___ Source ___

# Rod and reel size?



## Reefer (Oct 20, 2005)

Hey y'all,

I'm fixin' to buy a new set-up. I need a little input on rod and reel size for all-round performance, whether fishing specks and reds in Matagorda or the rare Jack in POC. I can't make up my mind between a #10 or #8. The 10 is a bit big for specks isn't it? Anyone have any thoughts on Nautilus reels? Check out the link. Thanks for any help!

http://nautilusreels.com/Reel02.asp?ReelSize=Nautilus


----------



## clouser (Jun 14, 2006)

If you'll be going for mostly reds and specks, I would fish with an 8wt. However, if you hook up with a Jack on an 8wt., you might be outgunned. That's a hellofa fish for an 8wt. to handle.

I've never fished with a Nautilus, but I've read nothing but good reviews from other flyfishing websites. They seem to be popular with guys in the northeast.


----------



## Reefer (Oct 20, 2005)

Yeah! That too is what I was thinking about the Jacks. Maybe a 9wt., but I was really wanting to go with the 8wt. Or, how about this; an 8wt with plenty of backing... say 300 yds?


----------



## Animal Chris (May 21, 2004)

If you are going to be casting small flies on the flats, a 9 or 10 wt will get awful heavy by the end of the day. If you are going to be chasing more jacks than reds, then go with the 10 wt. A jack on an 8 wt is a fight, especially in deep water, but they can be beat on an 8 wt. Also, if you are rigged for specks or reds with a light tippet and no bite tippet, he'll probably bite through the leader and the fight won't last too long, anyway.


----------



## Getthenet (Dec 6, 2005)

*Fly Fishing*

I have a 9wt and like to fish for trout and reds... using streamers... I will try again this year with new boat... It's going to work fine .. I have push pole and will get another fly fisher and take turns... I could use some instructions-- anyone interested.. I will furnish the boat and go to Chocolate and fish on a Friday or weekend.


----------



## Reefer (Oct 20, 2005)

Thanks for all the input everybody; I really appreciate it. Y'all have a good one!


----------



## SSP (Jul 7, 2004)

*Bum in the St. Kitts...*

When did you find trout and reds there???


----------



## ellisredfish (Jul 5, 2005)

Chocholate Bay is a good place to fish and usually not crowded. One of the biggest reds that I have caught came out of Chocholate just past the bridge. The specks I have caught drifting the south side in the deeper water. After a cold front fish in the bayou by the shell cracker.


----------



## davidb (May 10, 2006)

*Rod Size*

Wayback in the dark ages and era of fiberglass rods the 9wt was considered the all around inshore rod. Now alot of people are going to 7wts for the same applications. If you really get into to fly fishing you will probably end up with an 8 and a 10 this would cover anything except really big fish.


----------



## THE JAMMER (Aug 1, 2005)

A lot of it really depends upon the wind, and what kind of flies you are using. On a calm day, using small flies, I will use a 6 weight xp for inshore. There are, however, windy days when using larger flies I will use aN 8 or even a 10.

For offshore, the all around rod is a 10 weight. I carry 3 on my charter boat and catch anything from kings to snapper to cobia, to bonito, mahi, etc. A ten weight is a great offshore rod.

THE JAMMER


----------

___

• **Stated task 1**: Can you update the records below so that "Weibo" becomes "Facebook" and nothing else changes?

___ Input rows ___

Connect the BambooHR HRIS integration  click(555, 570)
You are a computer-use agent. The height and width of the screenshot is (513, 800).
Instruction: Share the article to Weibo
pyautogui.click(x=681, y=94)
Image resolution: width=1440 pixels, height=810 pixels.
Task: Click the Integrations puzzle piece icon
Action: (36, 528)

___

• **Stated task 2**: Copy the forum thread on fly rod sizes from "http://nautilusreels.com/Reel02.asp?ReelSize=Nautilus" to "8wt. to handle.".

• **Final answer 1**:
Connect the BambooHR HRIS integration  click(555, 570)
You are a computer-use agent. The height and width of the screenshot is (513, 800).
Instruction: Share the article to Facebook
pyautogui.click(x=681, y=94)
Image resolution: width=1440 pixels, height=810 pixels.
Task: Click the Integrations puzzle piece icon
Action: (36, 528)

• **Final answer 2**:
http://nautilusreels.com/Reel02.asp?ReelSize=Nautilus


----------



## clouser (Jun 14, 2006)

If you'll be going for mostly reds and specks, I would fish with an 8wt. However, if you hook up with a Jack on an 8wt., you might be outgunned. That's a hellofa fish for an 8wt. to handle.